In banking, KYC is indeed crucial but time-consuming when done manually. It can take weeks to complete the process: customers submitting a set of supporting identification documents, having those physical copies validated used up laborious efforts and resources. And this is where the KYC blockchain comes into place. The blockchain, trusted by professionals and now, more and more industries worldwide, but especially in Asia, as a digitized, decentralized, and public ledger of all transactions, offers the desired security and confidentiality plus the convenience of trackable record-keeping. The KYC blockchain, running on a Distributed Ledger Technology (DLT), offers the ultimate accuracy and efficiency. With the individuals’ consent, information will be recorded, accessed, and shared across the network using advanced cryptography, which then allows the banks to collect and validate with strict security, speeding up the process and saving much human efforts. Yet more is to come. The ease in the process isn’t the only benefit that blockchain can deliver. When we talk about banking, of course there’s auditing and regulatory report to deal with. And faultlessly KYC blockchain brings promising results as the customers’ encrypted information can easily be validated by checking against government registries, tax authorities, and credit bureaus. Then banks can simply share the digital records across a distributed network to streamline the process, not only lower compliance cost but most importantly, such an advancement can in turn help banks combat anti-money laundering (AML) and the financing of terrorism (CFT).

So why did the banks choose to turn to Fintech now? Blockchain isn’t a new topic to the industry but this specific time? Yes, at the time when the global financial crisis struck and many international businesses chose to downsize or exit Asia-Pacific (APAC), banks in Asia chose to collaborate with Fintech startups which have been growing more ambitious to challenge the banks’ success. Instead of competing against them, the banks out-smarted fellow global players to establish a new strategic focus: embrace cutting-edge technologies, take the lead to experiment, and gain from innovation. Auspiciously the POC prototype has turned out to be a success. Other than practically streamlining the KYC process, it positively contributes in building goodwill for the brand. Consider this: when fighting financial crime, people believe banks play a major role, and it’s true. Imagine the destructive impact on the public and the community—threatened livelihood, company closure, individuals’ bankruptcy… and it brings the halo around the bank’s name if it takes the initiatives to fight against such a catastrophic crime, also in a way to help a startup by collaborating.

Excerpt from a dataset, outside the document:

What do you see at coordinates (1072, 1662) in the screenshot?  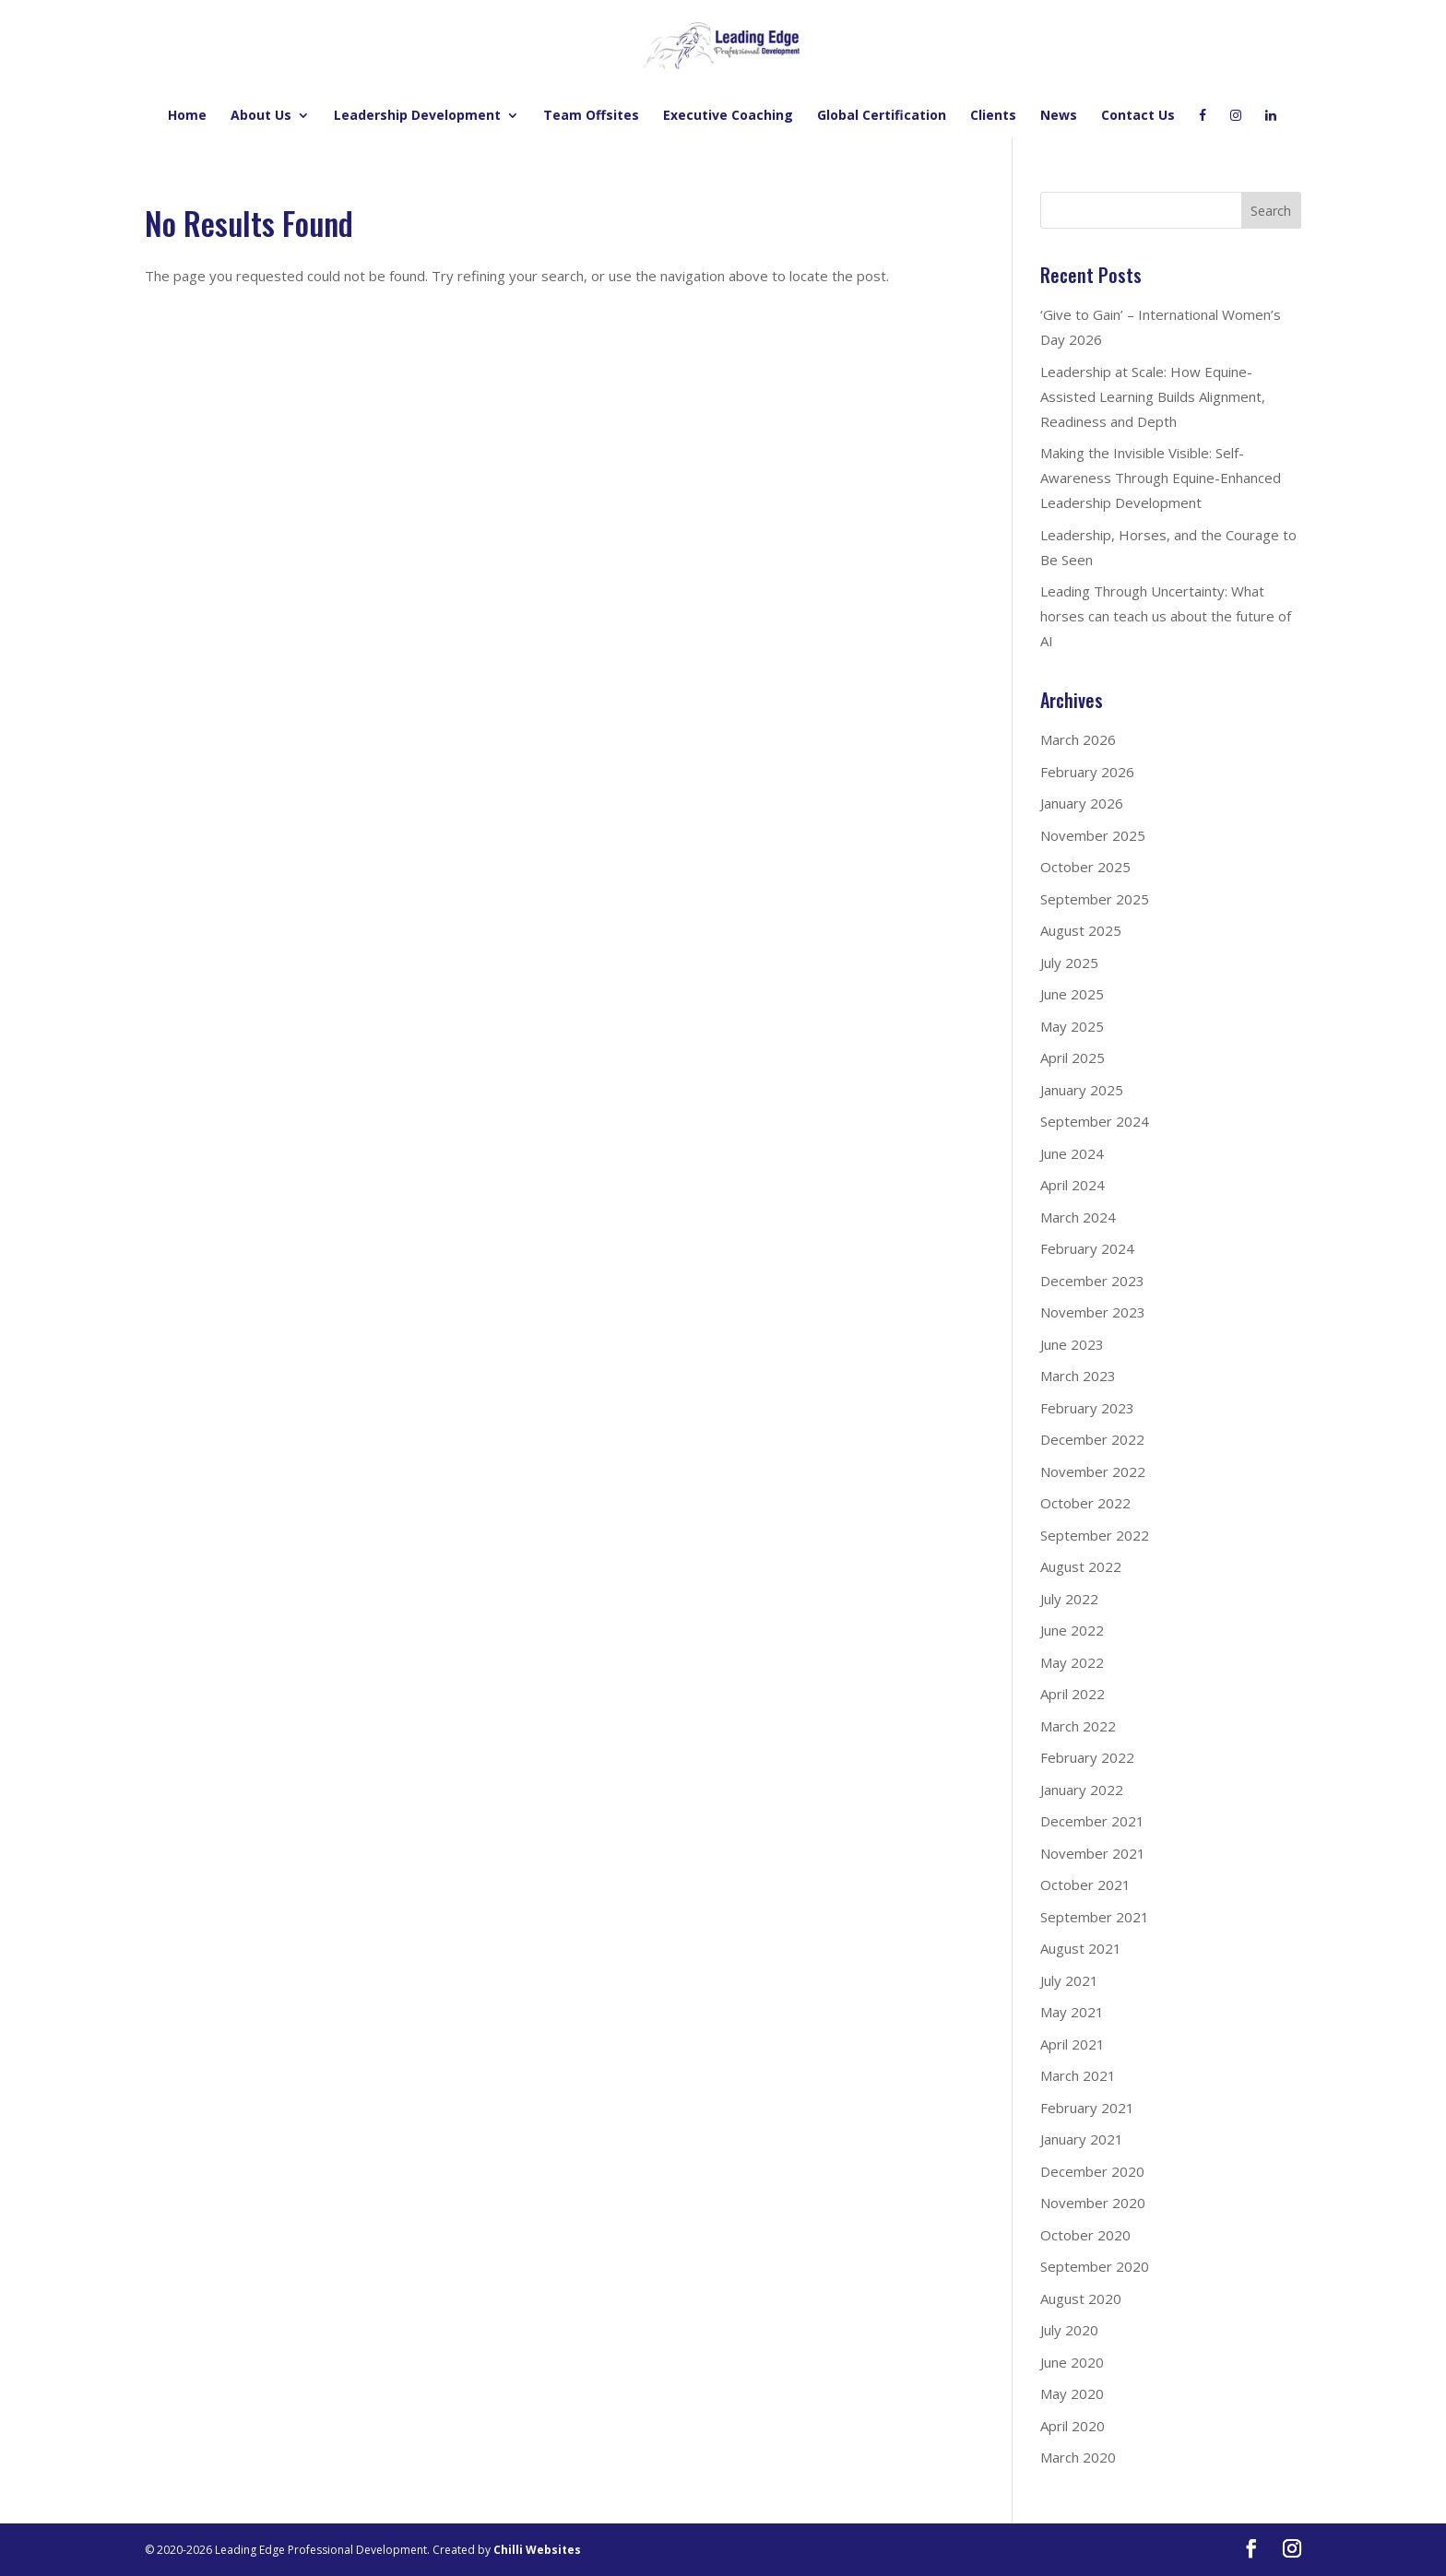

Back to the POC prototype’s testing performance, carried out within just 4 months, it has shown assuring results on its functionality, scalability, and security. Even facing a high volume of information flow, it remained stable, and what’s encouraging is, it was resistant to being tampered by third parties to maintain its confidentiality by permitting access only with legitimate authentication. This is exactly what blockchain promises. And it’s been proved genuine.

Hence, for industries to develop the competitive advantages via Fintech seems the right direction to hit, also for the fact that demand to advance blockchain technologies with a collaborative effort seems to be on the rise.  Corporates, governments, SMEs, startups, all are determined to transform businesses into cost-effective and value-added experiences that are beneficial to the different parties involved. The right target has been set. A more innovative attempt is about to revolutionize yet another new era.